> **Material to process**:
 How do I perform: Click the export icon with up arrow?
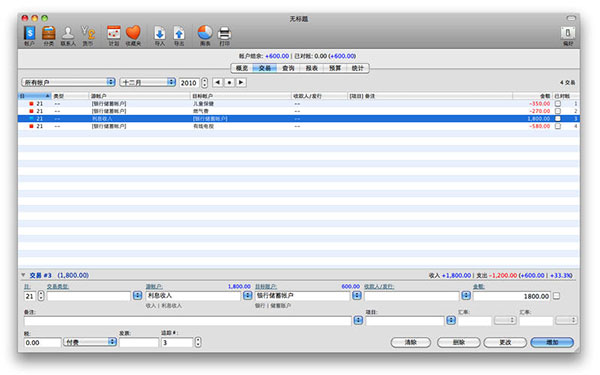click(x=179, y=33)
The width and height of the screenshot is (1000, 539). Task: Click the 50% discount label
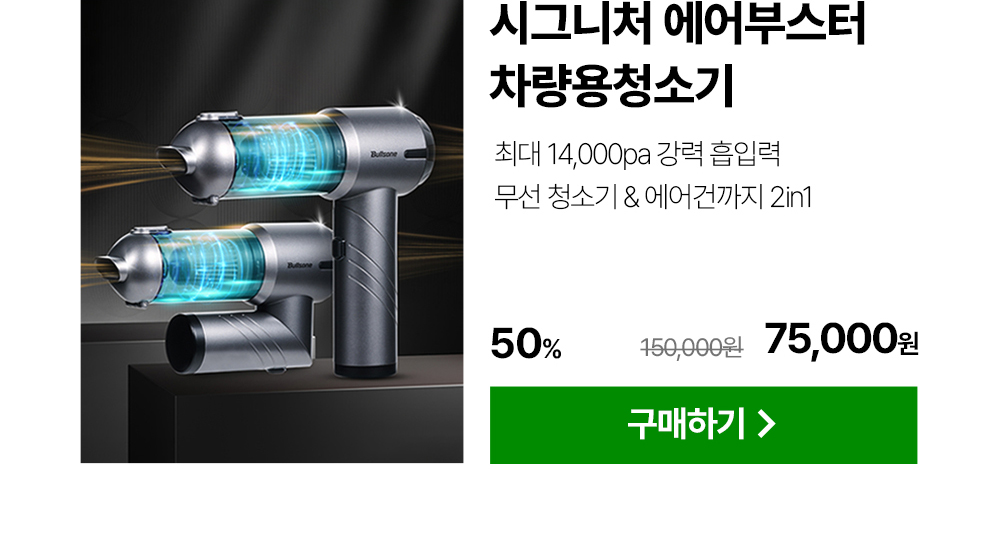click(x=526, y=344)
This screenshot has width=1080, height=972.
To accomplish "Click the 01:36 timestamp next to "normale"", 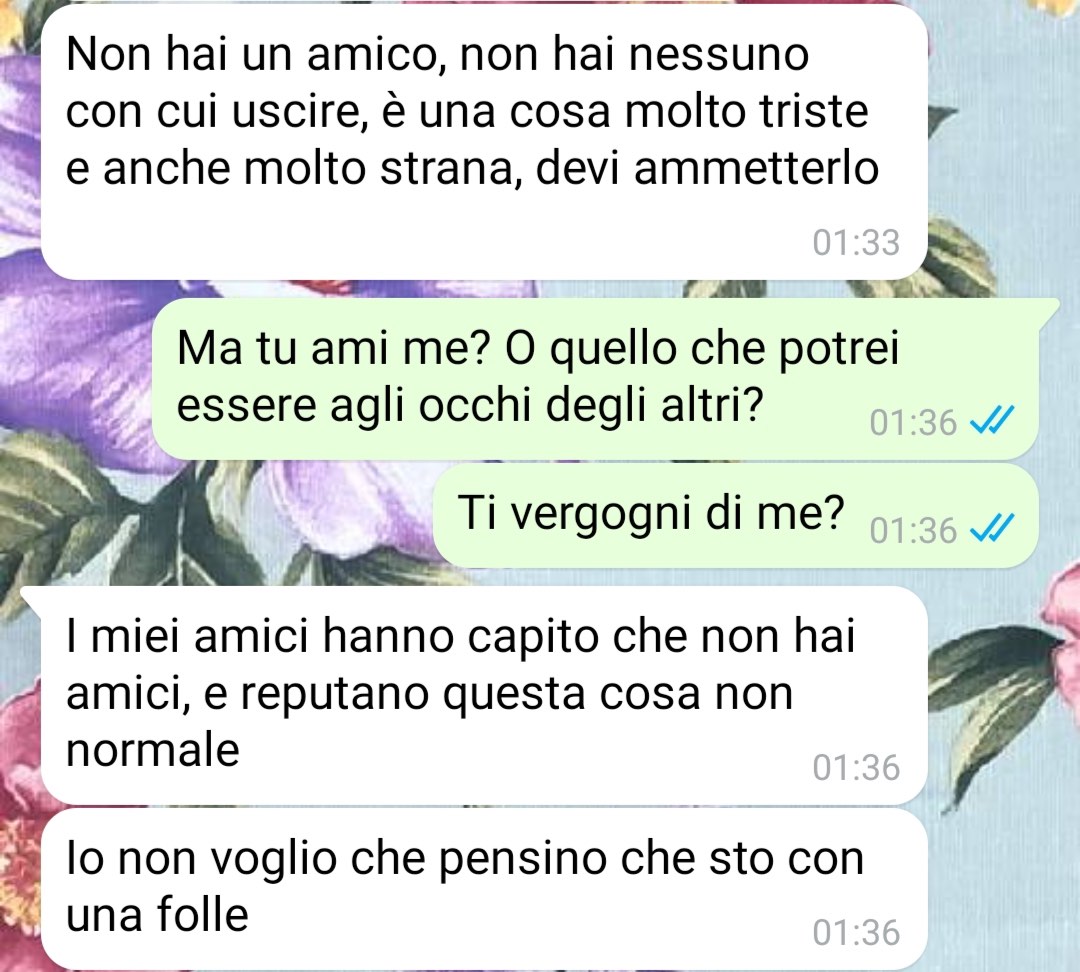I will pos(856,767).
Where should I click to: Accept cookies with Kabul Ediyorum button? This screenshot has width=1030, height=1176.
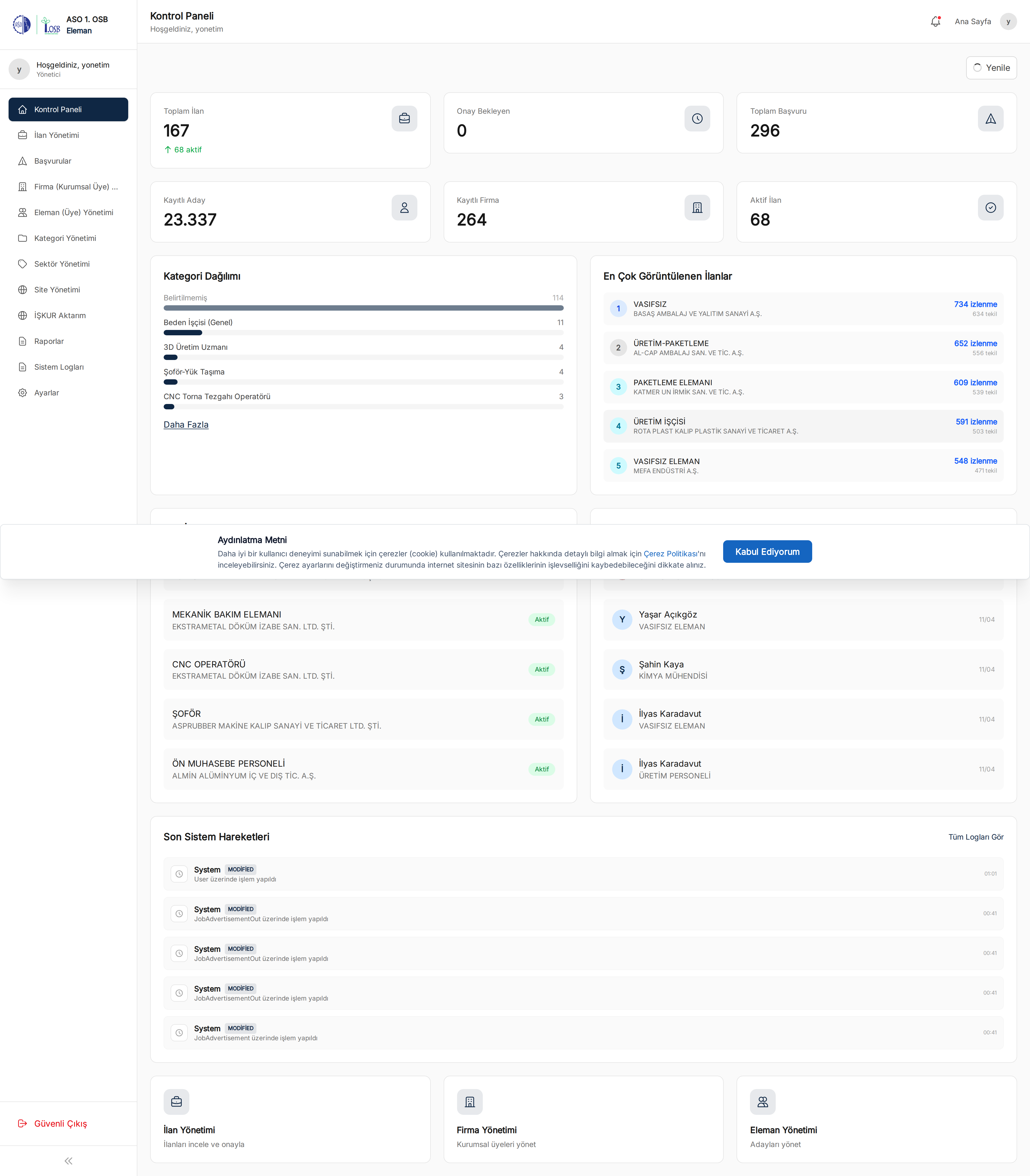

> **Exercise prompt**:
Display each line of the items above that includes the string "height".

> **Response below**:
The width and height of the screenshot is (1000, 539). Task: Click the 50% discount label
This screenshot has width=1080, height=972.
Where should I click to: Accept cookies with Kabul Ediyorum button? This screenshot has width=1030, height=1176.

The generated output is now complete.